Truly, Cameron is one of those rare directors that's always seemed to have his finger on the pulse of what exactly audiences want to see. Over his career he's taken HUGE risks, from the original choice of using Arnold Schwarzenegger in THE TERMINATOR, through turning ALIENS into an action-extravaganza (the opposite of its moody predecessor) to the massive gambles he took on TITANIC and AVATAR, both or which could have cost him his career but went on to be become literally the two top-grossing movies of all time. Cameron knows his stuff and is seemingly one of the few directors out there who just can't miss.
For me, this really came down to ALIENS vs TERMINATOR 2. As much as I love the latter – which I'd rank among the greatest action films ever made – no blockbuster has ever quite thrilled me the way ALIENS did. While it's probably hip to say Ridley Scott's ALIEN is the better film (and it's a great one) there are few action adventure movies that have so perfectly juggled heart-stopping action and layered, emotional storytelling as Cameron's sequel did (even more so in the director's cut). Sigourney Weaver is so amazing as Ripley, who not only has to face her greatest fear by going up against a planet full of the xenomorphs who slaughtered her crew, but also finds herself driven by a strong maternal instinct to protect young Newt (Carrie Henn).
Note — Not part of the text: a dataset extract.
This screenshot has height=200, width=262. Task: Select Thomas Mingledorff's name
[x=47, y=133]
The result is a film that firmly established Weaver's Ripley as the greatest action heroine of all time (Linda Hamilton as Sarah Connor is number two). Sigourney Weaver copped an Oscar nomination for this which was richly deserved.
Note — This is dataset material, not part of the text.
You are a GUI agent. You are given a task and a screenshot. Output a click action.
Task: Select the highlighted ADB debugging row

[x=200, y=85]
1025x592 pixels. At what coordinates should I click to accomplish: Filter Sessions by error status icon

A lot of people view THE ABYSS as a kind of dry run for TITANIC, but it's much more than that. Cameron's only real flop, he took a lot of static for this movie back in '89, but it should be noted that the version seen in theaters was not the real version of this movie. It wasn't until the much-longer director's cut came out in the mid-nineties that people realized how great this underwater alien-encounter movie really was. For some reason, Cameron's movies seem under-represented on Blu-ray (mainly due to Cameron himself from what I hear) but THE ABYSS is a movie that most certainly would shine after being given an HD upgrade (ditto TRUE LIES).
I've never really been on-board with the AVATAR juggernaut. While it's visually stunning, with the best 3D ever committed to film, the story always struck me as too familiar. This was basically a sci-fi twist on A MAN CALLED HORSE, DANCES WITH WOLVES and THE LAST SAMURAI, and I truly never thought it would be as successful as it's become. That said, I have high hopes for the sequels, although I do wish he'd skip the return trip to Pandora in favor of a return to hardcore action movie-making.
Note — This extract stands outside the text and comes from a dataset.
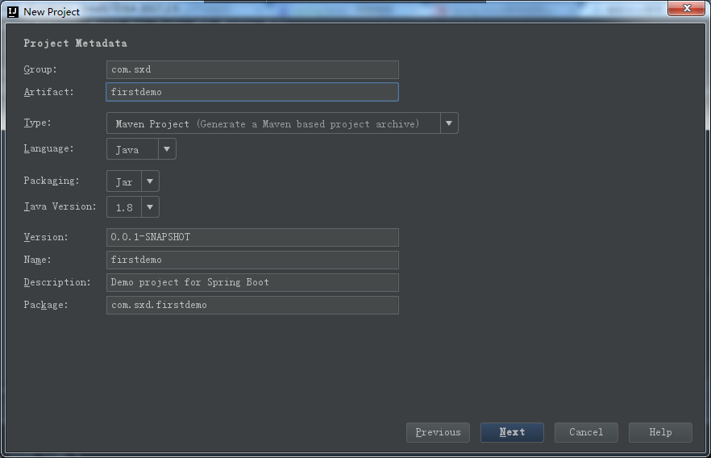Open Help for this dialog
The width and height of the screenshot is (711, 458).
click(660, 432)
Obviously, the no-brainer scene is Ripley's last stand against the xenomorph queen in ALIENS, but as I used this for my column on Sigourney Weaver, I've decided instead to feature the amazing motorcycle/truck chase from T2. The bit when Arnie swoops in on his Harley and plucks John Connor (Edward Furlong) off his motorbike gives me chills every time.
Given that Cameron's gone on record saying that as many as four potential AVATAR sequels are in the works, we can reasonably expect one of those to be coming soon although the dates keep getting pushed (the earliest we can expect the next one is 2017). Whenever we get it, I'm sure it'll be worth the wait.